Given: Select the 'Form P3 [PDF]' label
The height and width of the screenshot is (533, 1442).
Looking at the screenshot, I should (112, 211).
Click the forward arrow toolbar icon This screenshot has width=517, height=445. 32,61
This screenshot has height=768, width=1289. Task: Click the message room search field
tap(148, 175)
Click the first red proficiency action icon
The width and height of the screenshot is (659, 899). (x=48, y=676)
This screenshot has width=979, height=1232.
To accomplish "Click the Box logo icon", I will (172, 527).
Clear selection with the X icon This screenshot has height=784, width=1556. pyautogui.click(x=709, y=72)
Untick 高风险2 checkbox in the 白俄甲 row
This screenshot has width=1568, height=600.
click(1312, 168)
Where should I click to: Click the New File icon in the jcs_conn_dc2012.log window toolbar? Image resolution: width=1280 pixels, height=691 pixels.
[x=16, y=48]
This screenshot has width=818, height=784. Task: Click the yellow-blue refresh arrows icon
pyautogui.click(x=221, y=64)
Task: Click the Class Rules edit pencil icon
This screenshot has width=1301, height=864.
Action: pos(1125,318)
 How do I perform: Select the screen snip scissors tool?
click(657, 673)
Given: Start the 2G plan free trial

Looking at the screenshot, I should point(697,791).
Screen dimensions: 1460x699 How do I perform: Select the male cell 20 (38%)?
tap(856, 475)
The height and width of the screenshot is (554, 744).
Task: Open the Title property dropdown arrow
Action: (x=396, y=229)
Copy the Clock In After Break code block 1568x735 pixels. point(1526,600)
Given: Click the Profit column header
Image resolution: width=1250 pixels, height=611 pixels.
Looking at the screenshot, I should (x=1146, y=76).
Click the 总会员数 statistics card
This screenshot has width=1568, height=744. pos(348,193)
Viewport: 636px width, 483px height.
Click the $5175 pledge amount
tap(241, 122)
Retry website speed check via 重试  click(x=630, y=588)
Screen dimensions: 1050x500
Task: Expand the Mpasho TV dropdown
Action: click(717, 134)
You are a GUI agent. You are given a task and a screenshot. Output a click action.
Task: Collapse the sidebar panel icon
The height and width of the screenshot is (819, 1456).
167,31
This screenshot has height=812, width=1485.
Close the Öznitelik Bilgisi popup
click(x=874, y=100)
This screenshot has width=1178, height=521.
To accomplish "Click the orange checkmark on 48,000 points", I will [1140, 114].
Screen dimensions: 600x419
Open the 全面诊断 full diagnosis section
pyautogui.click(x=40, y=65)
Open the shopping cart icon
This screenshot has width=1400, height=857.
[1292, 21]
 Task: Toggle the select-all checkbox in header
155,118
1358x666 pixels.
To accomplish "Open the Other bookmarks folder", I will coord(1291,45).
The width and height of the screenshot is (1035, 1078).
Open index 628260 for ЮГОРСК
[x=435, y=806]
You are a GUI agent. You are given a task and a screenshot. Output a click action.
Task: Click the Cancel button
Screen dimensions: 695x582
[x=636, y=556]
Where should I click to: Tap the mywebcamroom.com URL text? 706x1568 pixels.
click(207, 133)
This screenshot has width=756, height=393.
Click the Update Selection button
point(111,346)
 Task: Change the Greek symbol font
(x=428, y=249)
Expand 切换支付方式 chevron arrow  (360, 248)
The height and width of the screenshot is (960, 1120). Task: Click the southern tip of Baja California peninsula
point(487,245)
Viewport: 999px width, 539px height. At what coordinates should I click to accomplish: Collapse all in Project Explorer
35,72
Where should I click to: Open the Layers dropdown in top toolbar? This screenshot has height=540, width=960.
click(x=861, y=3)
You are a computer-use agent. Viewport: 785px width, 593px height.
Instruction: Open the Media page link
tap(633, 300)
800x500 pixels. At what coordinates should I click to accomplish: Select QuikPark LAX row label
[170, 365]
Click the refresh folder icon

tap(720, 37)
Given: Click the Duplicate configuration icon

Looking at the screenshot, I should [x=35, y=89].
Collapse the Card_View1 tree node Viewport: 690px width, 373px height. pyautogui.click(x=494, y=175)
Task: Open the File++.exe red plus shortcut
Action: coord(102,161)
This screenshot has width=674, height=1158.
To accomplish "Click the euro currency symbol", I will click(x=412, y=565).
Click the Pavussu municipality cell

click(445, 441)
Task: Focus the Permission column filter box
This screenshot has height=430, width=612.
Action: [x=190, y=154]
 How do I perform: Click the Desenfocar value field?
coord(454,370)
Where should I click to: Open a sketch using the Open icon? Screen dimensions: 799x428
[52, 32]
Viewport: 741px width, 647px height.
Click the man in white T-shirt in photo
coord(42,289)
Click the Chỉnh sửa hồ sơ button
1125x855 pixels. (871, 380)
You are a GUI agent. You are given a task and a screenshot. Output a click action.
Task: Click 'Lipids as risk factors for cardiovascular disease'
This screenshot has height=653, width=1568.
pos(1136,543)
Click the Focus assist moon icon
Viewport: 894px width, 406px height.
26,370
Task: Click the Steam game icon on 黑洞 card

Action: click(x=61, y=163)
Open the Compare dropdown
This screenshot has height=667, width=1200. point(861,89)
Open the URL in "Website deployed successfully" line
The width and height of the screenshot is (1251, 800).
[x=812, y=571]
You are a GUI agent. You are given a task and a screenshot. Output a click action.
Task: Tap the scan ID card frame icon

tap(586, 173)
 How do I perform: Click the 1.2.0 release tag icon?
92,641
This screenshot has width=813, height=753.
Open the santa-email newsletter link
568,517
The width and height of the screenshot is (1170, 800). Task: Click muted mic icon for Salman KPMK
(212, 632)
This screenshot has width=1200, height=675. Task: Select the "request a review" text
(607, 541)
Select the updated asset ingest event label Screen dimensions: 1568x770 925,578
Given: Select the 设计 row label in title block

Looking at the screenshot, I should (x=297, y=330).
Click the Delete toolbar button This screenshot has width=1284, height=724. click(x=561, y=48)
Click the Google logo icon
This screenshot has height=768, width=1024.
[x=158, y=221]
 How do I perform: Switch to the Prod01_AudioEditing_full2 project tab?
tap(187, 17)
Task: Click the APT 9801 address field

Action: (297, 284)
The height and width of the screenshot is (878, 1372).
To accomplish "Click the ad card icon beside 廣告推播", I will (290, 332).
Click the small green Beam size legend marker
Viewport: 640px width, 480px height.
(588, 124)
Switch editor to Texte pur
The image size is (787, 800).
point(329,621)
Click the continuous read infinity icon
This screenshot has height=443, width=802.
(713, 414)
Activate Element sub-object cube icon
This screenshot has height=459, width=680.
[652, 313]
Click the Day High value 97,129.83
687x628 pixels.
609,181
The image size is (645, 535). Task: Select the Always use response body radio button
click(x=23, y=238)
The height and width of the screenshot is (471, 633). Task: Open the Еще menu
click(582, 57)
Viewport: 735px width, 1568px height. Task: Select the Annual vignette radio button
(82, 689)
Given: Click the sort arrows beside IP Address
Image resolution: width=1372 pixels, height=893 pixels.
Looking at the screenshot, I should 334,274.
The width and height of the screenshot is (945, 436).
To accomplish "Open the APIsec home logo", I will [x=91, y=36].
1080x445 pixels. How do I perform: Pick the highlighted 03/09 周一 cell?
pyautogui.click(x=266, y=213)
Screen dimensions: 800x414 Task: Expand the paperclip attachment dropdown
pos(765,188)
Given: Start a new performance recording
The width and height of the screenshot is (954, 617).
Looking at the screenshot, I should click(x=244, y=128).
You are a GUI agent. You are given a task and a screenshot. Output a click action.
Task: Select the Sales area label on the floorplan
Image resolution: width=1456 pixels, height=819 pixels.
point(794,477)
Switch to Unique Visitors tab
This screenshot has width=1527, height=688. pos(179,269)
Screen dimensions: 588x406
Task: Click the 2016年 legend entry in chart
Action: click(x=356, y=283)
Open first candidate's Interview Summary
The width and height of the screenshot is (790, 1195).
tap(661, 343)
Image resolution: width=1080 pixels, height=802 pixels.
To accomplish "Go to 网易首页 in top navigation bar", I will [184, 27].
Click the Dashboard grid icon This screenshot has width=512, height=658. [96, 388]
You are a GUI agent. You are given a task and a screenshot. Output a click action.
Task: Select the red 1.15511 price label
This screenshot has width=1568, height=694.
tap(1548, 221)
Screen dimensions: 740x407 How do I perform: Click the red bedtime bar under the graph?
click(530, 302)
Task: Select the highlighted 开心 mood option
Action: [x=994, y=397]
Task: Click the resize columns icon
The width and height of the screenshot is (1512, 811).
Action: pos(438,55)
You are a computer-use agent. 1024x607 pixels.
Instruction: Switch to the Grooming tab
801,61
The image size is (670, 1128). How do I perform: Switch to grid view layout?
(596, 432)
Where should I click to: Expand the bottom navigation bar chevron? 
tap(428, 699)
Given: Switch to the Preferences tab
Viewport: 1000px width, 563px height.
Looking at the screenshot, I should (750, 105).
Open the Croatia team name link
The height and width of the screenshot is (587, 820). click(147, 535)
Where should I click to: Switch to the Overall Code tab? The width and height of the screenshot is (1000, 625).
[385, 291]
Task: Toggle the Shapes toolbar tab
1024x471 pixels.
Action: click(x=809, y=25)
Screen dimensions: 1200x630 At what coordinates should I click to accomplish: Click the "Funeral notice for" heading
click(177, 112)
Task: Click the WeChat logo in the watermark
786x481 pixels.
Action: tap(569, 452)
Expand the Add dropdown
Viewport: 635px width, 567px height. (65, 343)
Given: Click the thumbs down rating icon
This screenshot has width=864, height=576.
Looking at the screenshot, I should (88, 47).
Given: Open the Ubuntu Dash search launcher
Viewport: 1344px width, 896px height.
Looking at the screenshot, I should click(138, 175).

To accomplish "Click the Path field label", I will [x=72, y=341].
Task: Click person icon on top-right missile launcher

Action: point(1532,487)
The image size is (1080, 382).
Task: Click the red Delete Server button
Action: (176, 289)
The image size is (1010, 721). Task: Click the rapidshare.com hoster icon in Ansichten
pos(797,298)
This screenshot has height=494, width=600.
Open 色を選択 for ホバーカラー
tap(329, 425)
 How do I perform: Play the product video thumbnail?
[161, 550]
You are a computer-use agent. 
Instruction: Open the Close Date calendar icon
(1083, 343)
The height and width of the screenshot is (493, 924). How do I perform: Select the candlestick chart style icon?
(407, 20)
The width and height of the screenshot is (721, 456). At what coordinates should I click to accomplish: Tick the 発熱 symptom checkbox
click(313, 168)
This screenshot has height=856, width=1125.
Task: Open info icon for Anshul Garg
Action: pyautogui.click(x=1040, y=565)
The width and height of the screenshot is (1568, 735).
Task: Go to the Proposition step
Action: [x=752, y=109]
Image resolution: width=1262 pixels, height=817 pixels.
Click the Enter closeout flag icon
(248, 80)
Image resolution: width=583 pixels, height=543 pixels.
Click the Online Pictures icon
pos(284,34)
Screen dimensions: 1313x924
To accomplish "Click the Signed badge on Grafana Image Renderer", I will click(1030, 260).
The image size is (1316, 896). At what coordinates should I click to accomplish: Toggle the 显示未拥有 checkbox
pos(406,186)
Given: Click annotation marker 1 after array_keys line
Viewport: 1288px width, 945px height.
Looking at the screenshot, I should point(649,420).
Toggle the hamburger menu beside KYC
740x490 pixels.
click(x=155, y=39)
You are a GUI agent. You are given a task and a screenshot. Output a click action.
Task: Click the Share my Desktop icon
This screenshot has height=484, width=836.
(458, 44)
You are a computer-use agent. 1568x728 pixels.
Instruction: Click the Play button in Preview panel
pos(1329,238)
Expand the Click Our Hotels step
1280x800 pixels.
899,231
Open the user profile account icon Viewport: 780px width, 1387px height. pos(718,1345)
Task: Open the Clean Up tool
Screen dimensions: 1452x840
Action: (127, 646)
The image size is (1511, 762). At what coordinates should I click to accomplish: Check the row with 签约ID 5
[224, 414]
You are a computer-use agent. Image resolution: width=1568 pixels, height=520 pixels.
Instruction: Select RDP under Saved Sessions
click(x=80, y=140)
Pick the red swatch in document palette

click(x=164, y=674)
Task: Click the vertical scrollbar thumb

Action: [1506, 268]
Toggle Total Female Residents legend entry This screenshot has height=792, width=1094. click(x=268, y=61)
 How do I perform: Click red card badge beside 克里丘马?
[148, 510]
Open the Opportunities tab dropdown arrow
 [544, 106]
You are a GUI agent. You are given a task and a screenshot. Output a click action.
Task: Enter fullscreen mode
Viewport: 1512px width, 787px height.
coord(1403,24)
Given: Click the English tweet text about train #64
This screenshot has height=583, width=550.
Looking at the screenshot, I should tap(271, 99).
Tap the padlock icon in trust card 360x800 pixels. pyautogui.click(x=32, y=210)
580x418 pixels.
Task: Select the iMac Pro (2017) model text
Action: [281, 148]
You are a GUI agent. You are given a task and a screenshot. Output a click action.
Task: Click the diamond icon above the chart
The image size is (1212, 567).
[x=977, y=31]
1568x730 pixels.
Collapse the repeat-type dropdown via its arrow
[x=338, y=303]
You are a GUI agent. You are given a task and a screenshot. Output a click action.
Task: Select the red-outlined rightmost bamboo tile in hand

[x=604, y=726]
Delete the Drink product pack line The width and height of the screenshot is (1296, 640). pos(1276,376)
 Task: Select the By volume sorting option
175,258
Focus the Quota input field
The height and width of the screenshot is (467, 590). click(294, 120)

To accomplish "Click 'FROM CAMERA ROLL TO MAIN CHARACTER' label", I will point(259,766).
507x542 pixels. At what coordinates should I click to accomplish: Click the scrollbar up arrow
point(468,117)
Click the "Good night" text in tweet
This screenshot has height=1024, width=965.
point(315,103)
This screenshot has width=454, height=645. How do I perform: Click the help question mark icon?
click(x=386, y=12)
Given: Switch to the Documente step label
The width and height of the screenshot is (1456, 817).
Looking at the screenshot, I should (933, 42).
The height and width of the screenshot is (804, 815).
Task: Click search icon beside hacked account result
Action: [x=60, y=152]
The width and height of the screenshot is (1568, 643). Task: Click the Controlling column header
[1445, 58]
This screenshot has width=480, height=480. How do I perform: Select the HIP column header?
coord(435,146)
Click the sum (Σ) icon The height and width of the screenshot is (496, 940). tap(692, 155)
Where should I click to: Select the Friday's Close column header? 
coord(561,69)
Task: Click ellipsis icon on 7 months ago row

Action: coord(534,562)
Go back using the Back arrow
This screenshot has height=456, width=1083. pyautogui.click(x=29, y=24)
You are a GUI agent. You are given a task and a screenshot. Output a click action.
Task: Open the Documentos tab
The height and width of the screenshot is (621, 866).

## [WHAT TO WORK ON]
Output exactly the leading lines of the data, up to and including the line marked by "Given: Click the Profit column header".

## [RESPONSE AREA]
Given: Select the 'Form P3 [PDF]' label
The height and width of the screenshot is (533, 1442).
Looking at the screenshot, I should (112, 211).
Click the forward arrow toolbar icon This screenshot has width=517, height=445. 32,61
This screenshot has height=768, width=1289. Task: Click the message room search field
tap(148, 175)
Click the first red proficiency action icon
The width and height of the screenshot is (659, 899). (x=48, y=676)
This screenshot has width=979, height=1232.
To accomplish "Click the Box logo icon", I will (172, 527).
Clear selection with the X icon This screenshot has height=784, width=1556. pyautogui.click(x=709, y=72)
Untick 高风险2 checkbox in the 白俄甲 row
This screenshot has width=1568, height=600.
click(1312, 168)
Where should I click to: Click the New File icon in the jcs_conn_dc2012.log window toolbar? Image resolution: width=1280 pixels, height=691 pixels.
[x=16, y=48]
This screenshot has width=818, height=784. Task: Click the yellow-blue refresh arrows icon
pyautogui.click(x=221, y=64)
Task: Click the Class Rules edit pencil icon
This screenshot has width=1301, height=864.
Action: pos(1125,318)
 How do I perform: Select the screen snip scissors tool?
click(657, 673)
Given: Start the 2G plan free trial

Looking at the screenshot, I should point(697,791).
Screen dimensions: 1460x699 How do I perform: Select the male cell 20 (38%)?
tap(856, 475)
The height and width of the screenshot is (554, 744).
Task: Open the Title property dropdown arrow
Action: (x=396, y=229)
Copy the Clock In After Break code block 1568x735 pixels. point(1526,600)
Given: Click the Profit column header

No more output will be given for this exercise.